Provided information:
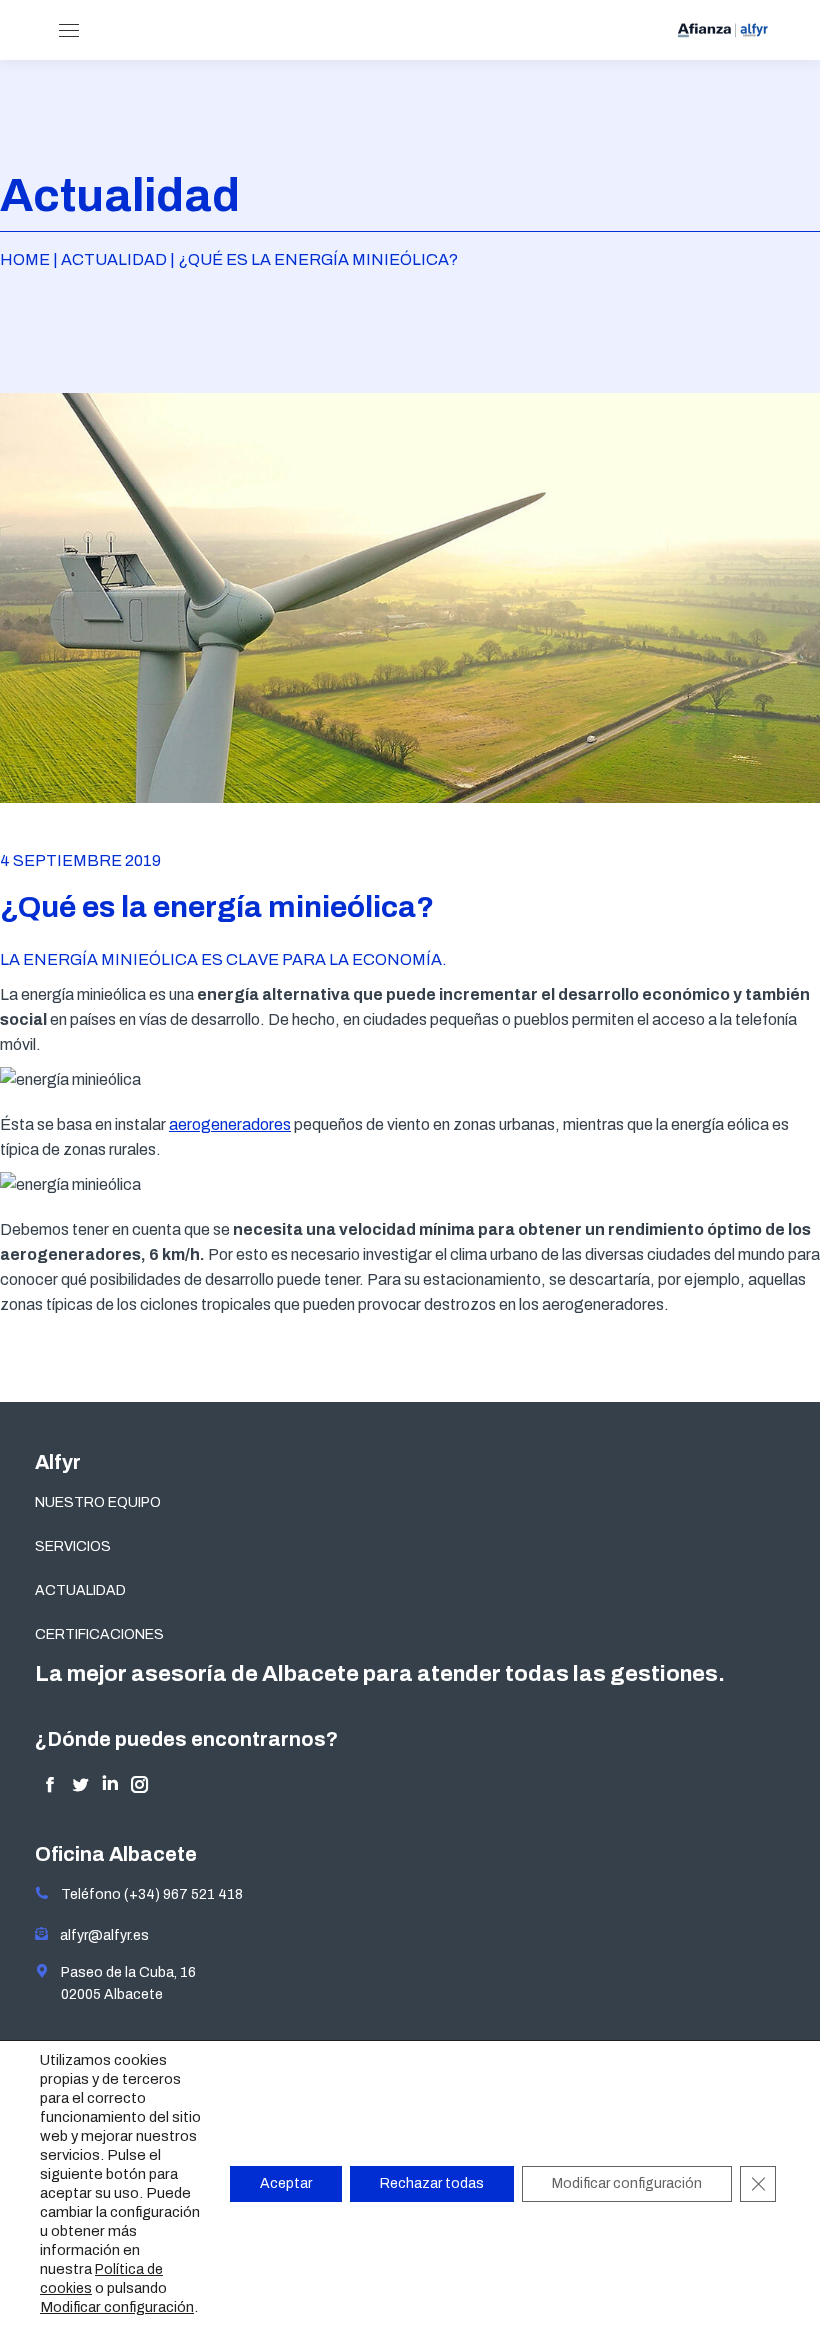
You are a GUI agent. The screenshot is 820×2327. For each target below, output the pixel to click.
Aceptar (286, 2183)
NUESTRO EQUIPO (98, 1502)
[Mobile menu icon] (69, 30)
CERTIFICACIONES (99, 1634)
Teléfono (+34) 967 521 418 (146, 1894)
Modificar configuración (117, 2307)
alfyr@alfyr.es (100, 1935)
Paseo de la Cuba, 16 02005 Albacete (122, 1983)
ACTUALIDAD (80, 1590)
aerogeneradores (230, 1124)
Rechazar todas (432, 2183)
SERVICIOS (73, 1546)
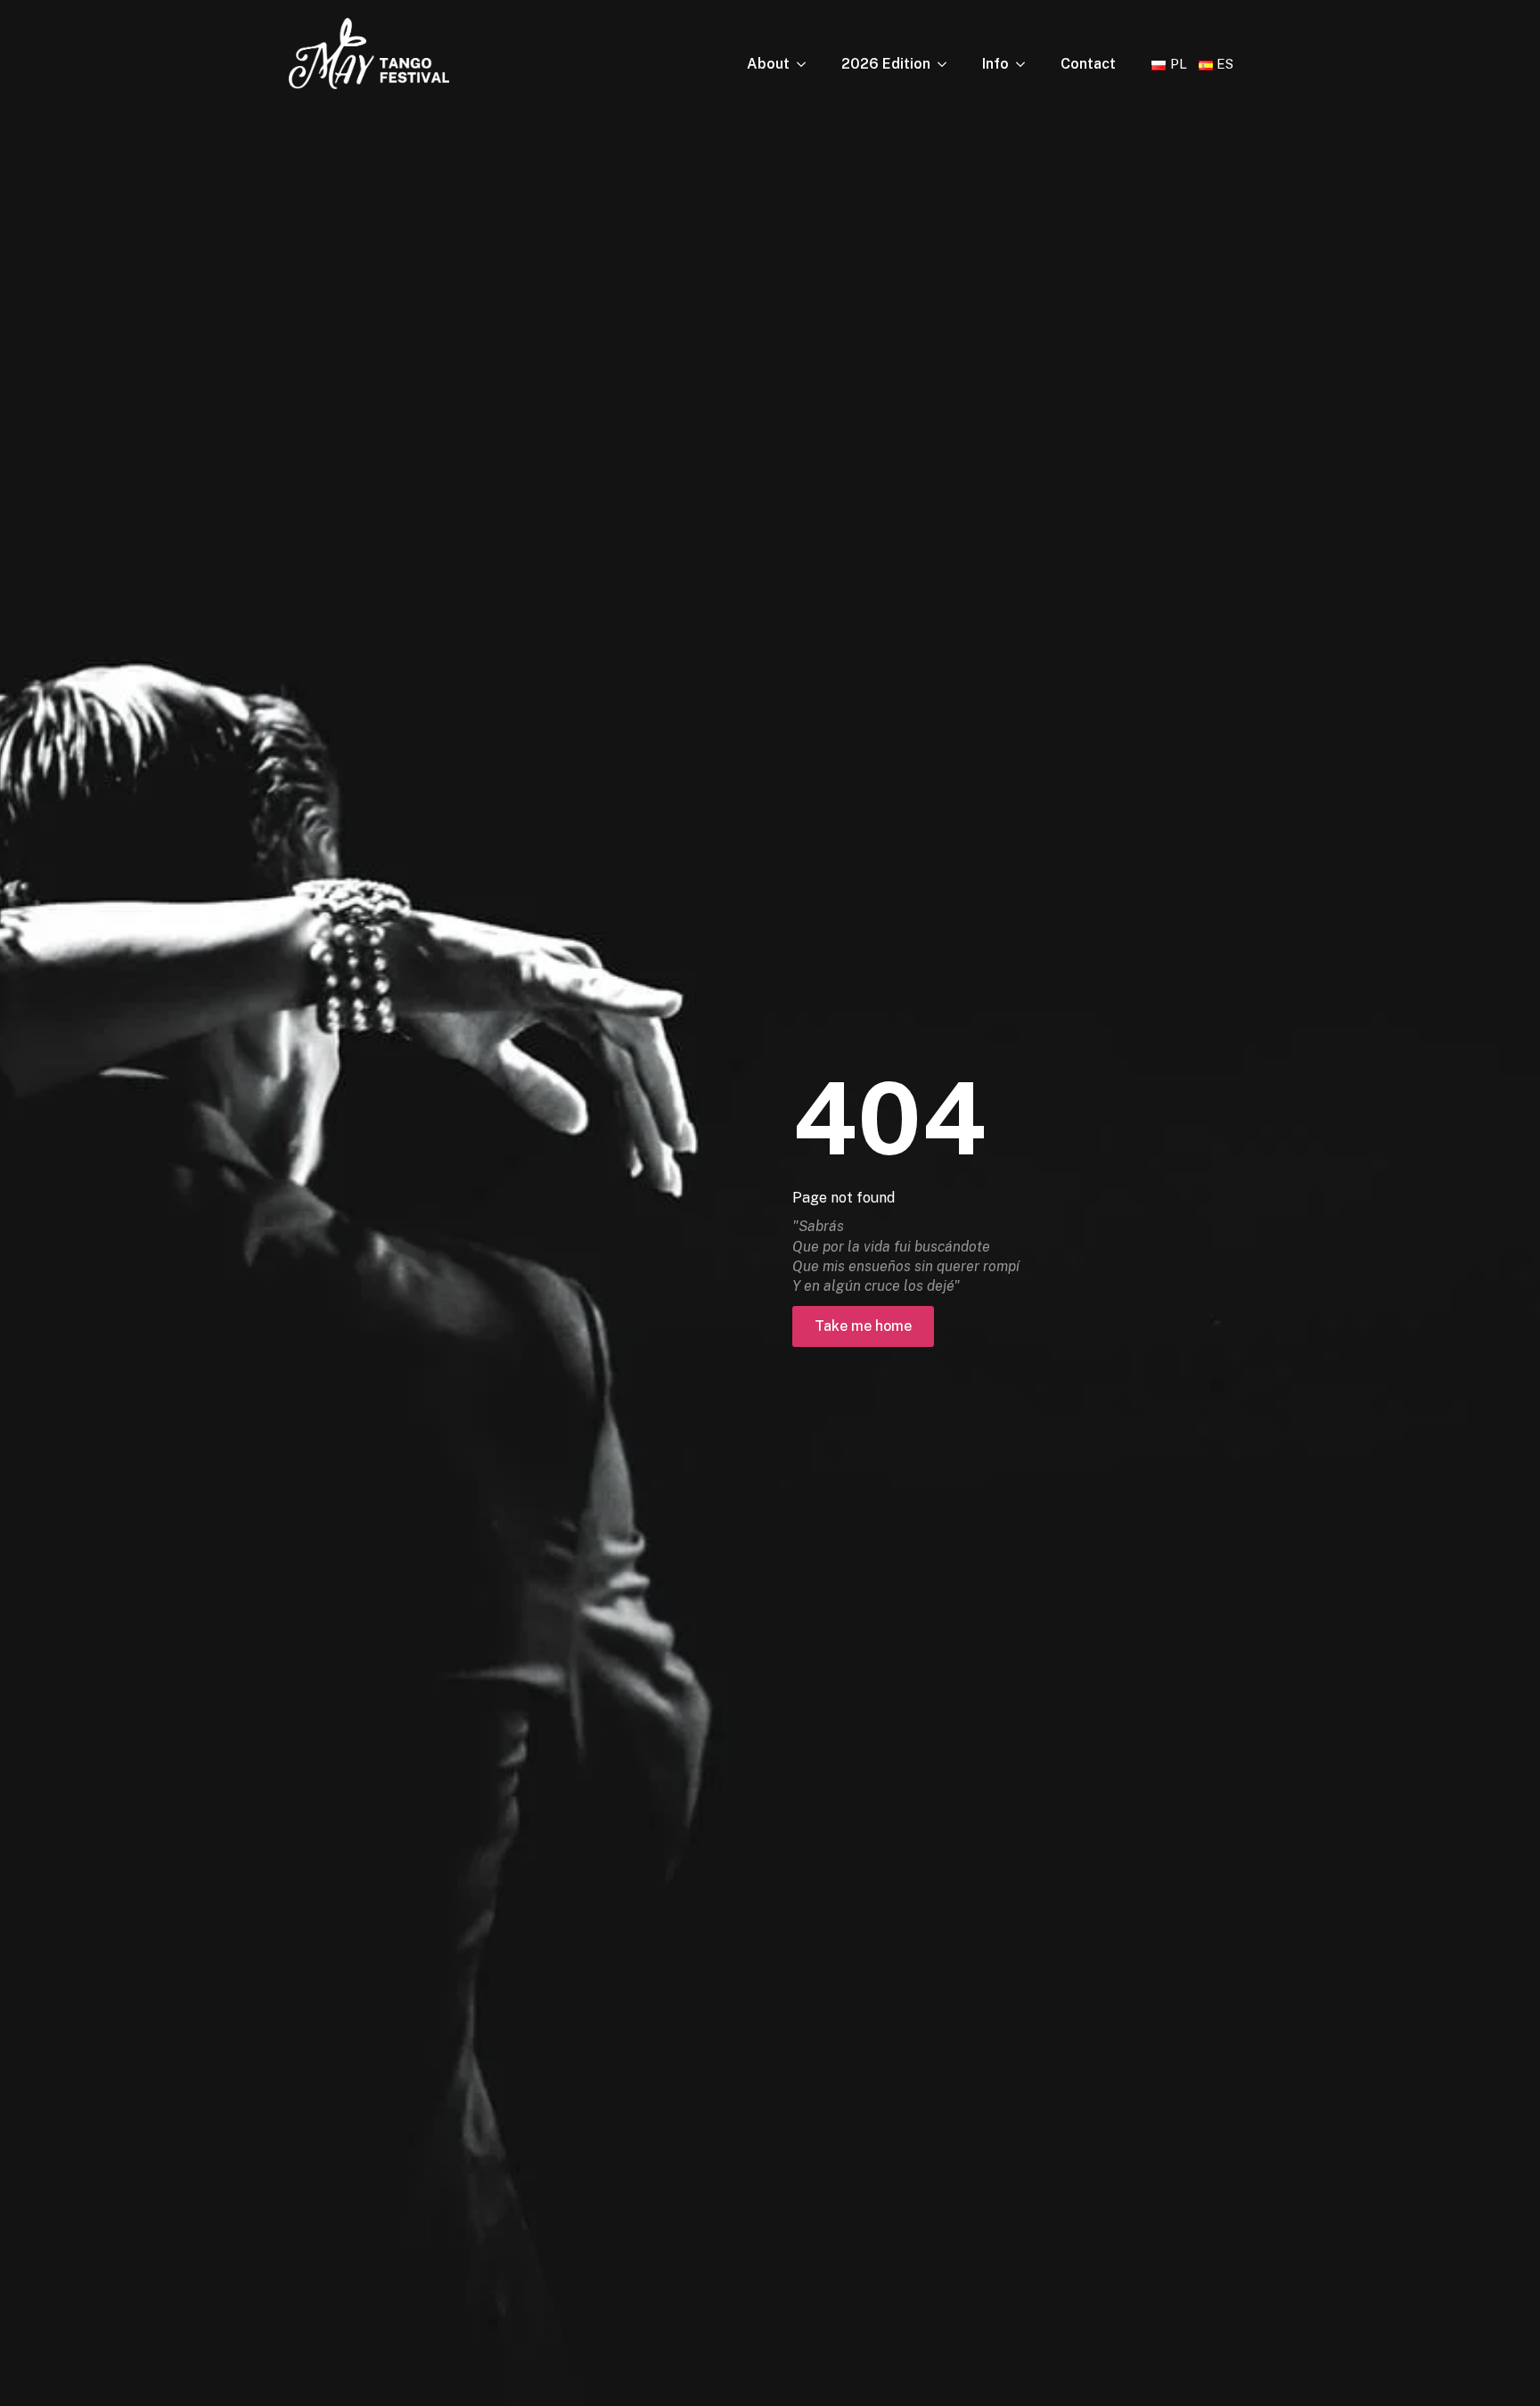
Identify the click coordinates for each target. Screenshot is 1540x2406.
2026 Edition (885, 63)
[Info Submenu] (1026, 64)
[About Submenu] (806, 64)
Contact (1088, 63)
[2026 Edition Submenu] (947, 64)
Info (995, 63)
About (768, 63)
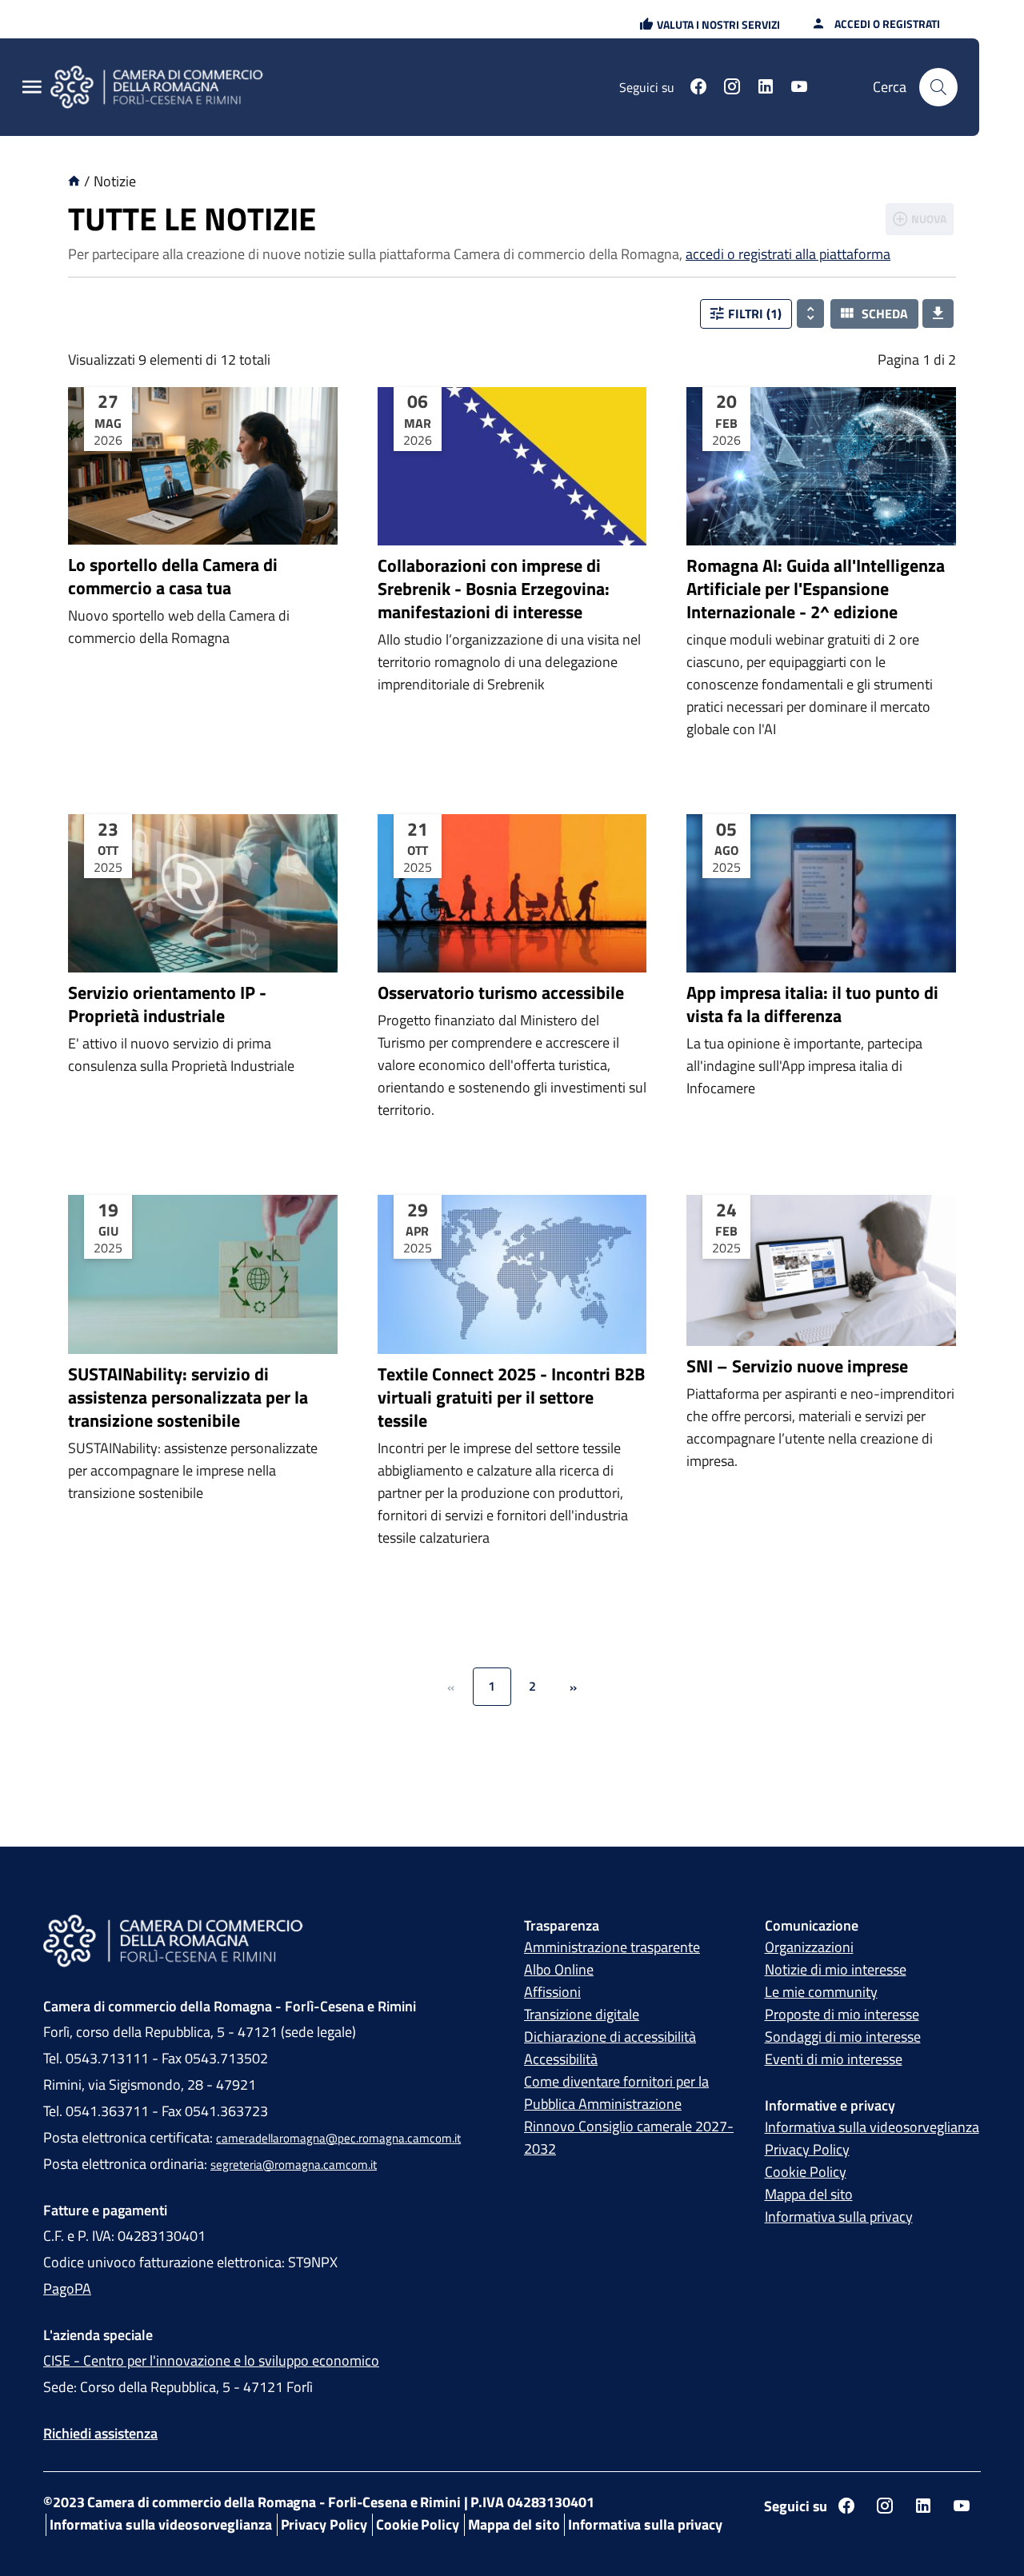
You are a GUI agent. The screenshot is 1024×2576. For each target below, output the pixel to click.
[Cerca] (938, 87)
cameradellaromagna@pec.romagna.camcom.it (338, 2138)
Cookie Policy (805, 2172)
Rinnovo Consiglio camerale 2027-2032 (629, 2137)
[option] (203, 594)
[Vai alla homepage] (166, 87)
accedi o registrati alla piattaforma (788, 254)
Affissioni (552, 1992)
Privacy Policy (807, 2149)
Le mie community (821, 1992)
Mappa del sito (809, 2194)
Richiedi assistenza (100, 2433)
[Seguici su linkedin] (765, 88)
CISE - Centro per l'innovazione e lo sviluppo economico (211, 2360)
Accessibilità (561, 2059)
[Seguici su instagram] (732, 88)
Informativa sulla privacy (839, 2216)
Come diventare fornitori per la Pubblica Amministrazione (616, 2093)
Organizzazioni (809, 1947)
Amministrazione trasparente (612, 1947)
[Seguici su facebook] (698, 88)
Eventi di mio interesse (833, 2059)
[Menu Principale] (32, 87)
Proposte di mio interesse (842, 2014)
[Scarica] (938, 313)
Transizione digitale (581, 2014)
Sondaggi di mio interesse (843, 2036)
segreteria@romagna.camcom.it (293, 2164)
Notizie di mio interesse (835, 1969)
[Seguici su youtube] (799, 88)
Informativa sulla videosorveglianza (872, 2127)
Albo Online (559, 1969)
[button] (709, 24)
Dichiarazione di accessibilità (610, 2036)
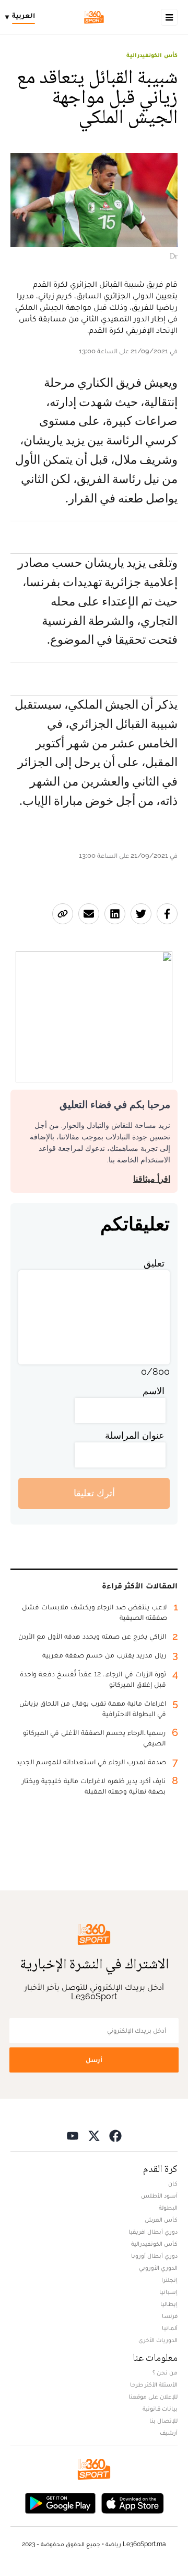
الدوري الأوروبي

Task details:
Beginning at the line above with "cameradellaromagna@pec.romagna.camcom.it (338, 2138)" and finishing at the line with "[Seguici su facebook] (698, 88)", return each line exactly and return nothing else.

Task result:
cameradellaromagna@pec.romagna.camcom.it (338, 2138)
Cookie Policy (805, 2172)
Rinnovo Consiglio camerale 2027-2032 (629, 2137)
[option] (203, 594)
[Vai alla homepage] (166, 87)
accedi o registrati alla piattaforma (788, 254)
Affissioni (552, 1992)
Privacy Policy (807, 2149)
Le mie community (821, 1992)
Mappa del sito (809, 2194)
Richiedi assistenza (100, 2433)
[Seguici su linkedin] (765, 88)
CISE - Centro per l'innovazione e lo sviluppo economico (211, 2360)
Accessibilità (561, 2059)
[Seguici su instagram] (732, 88)
Informativa sulla privacy (839, 2216)
Come diventare fornitori per la Pubblica Amministrazione (616, 2093)
Organizzazioni (809, 1947)
Amministrazione trasparente (612, 1947)
[Seguici su facebook] (698, 88)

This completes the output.